> [Available data]
━━━━━━━━━━━━━━━━━━━━━━━━━━━━━━
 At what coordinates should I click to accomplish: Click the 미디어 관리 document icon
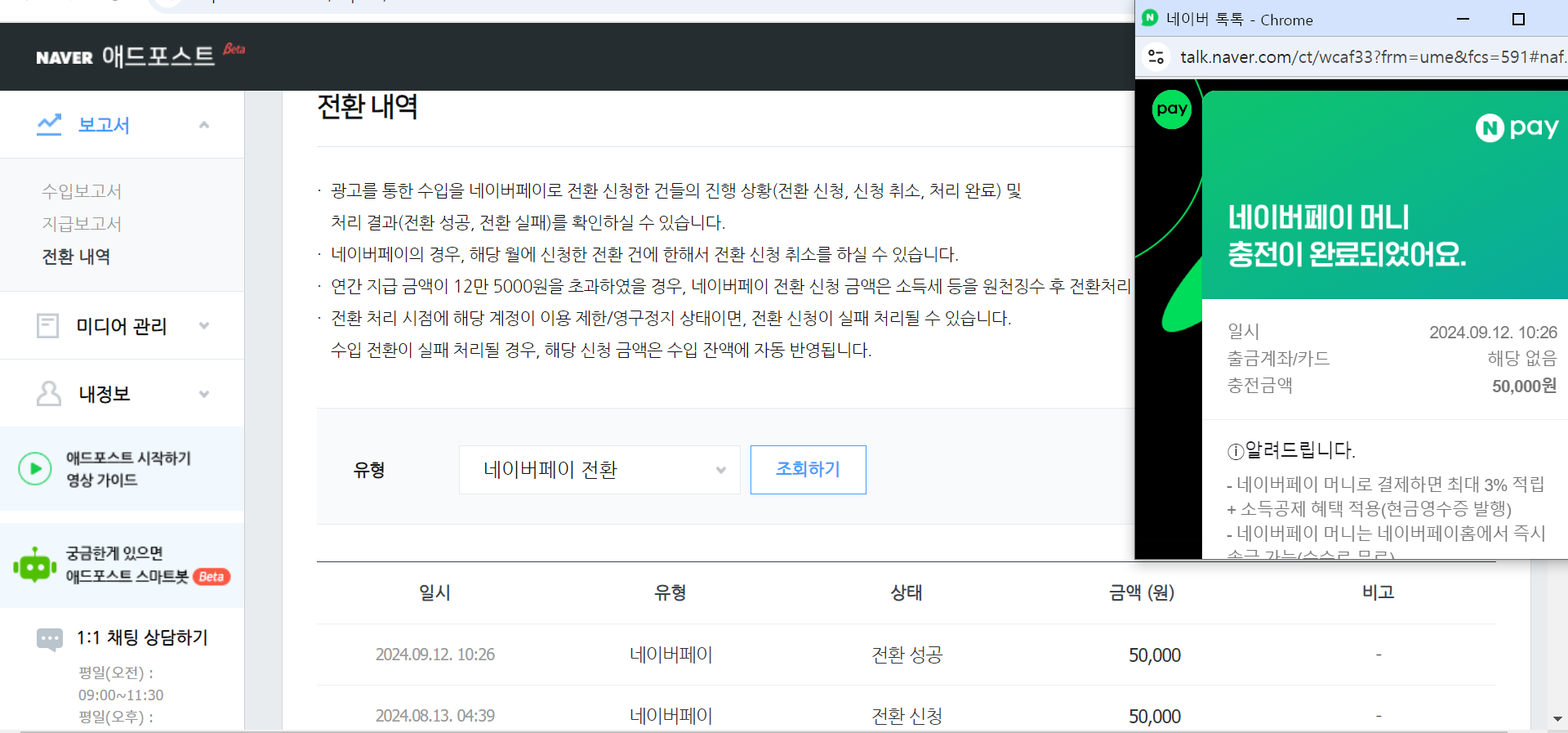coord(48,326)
━━━━━━━━━━━━━━━━━━━━━━━━━━━━━━
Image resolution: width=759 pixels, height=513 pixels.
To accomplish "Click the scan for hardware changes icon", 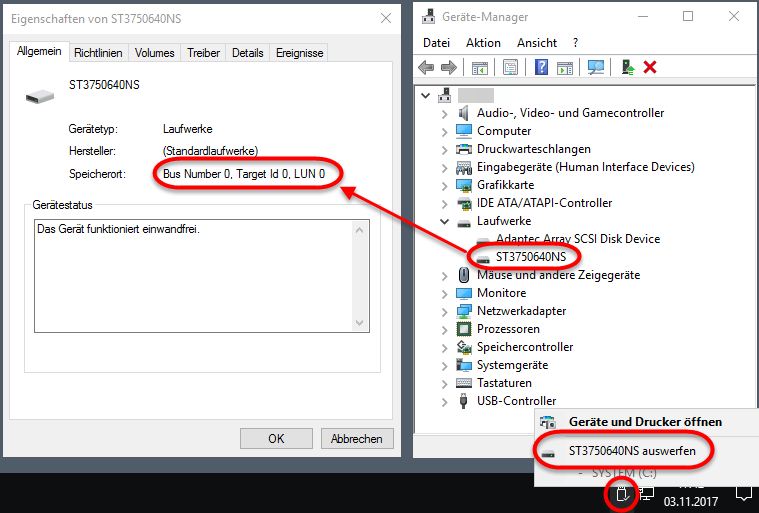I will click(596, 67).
━━━━━━━━━━━━━━━━━━━━━━━━━━━━━━
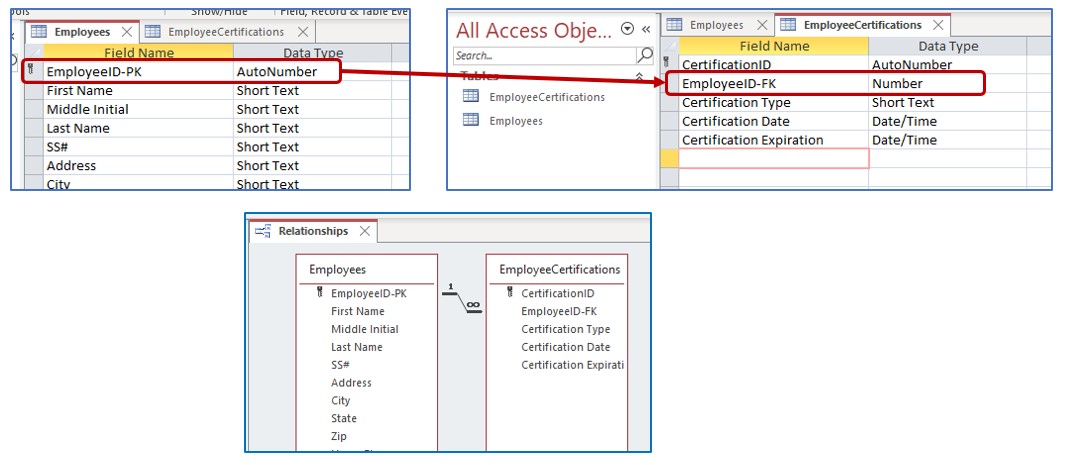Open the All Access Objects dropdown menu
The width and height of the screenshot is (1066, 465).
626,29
━━━━━━━━━━━━━━━━━━━━━━━━━━━━━━
> [What you should do]
Write out, word for word, the lines between the line holding "At what coordinates" and the line holding "coord(48,326)", inclusive. Omit the pictures.

> [Result of this task]
 At what coordinates should I click to accomplish: Click the 미디어 관리 document icon
coord(48,326)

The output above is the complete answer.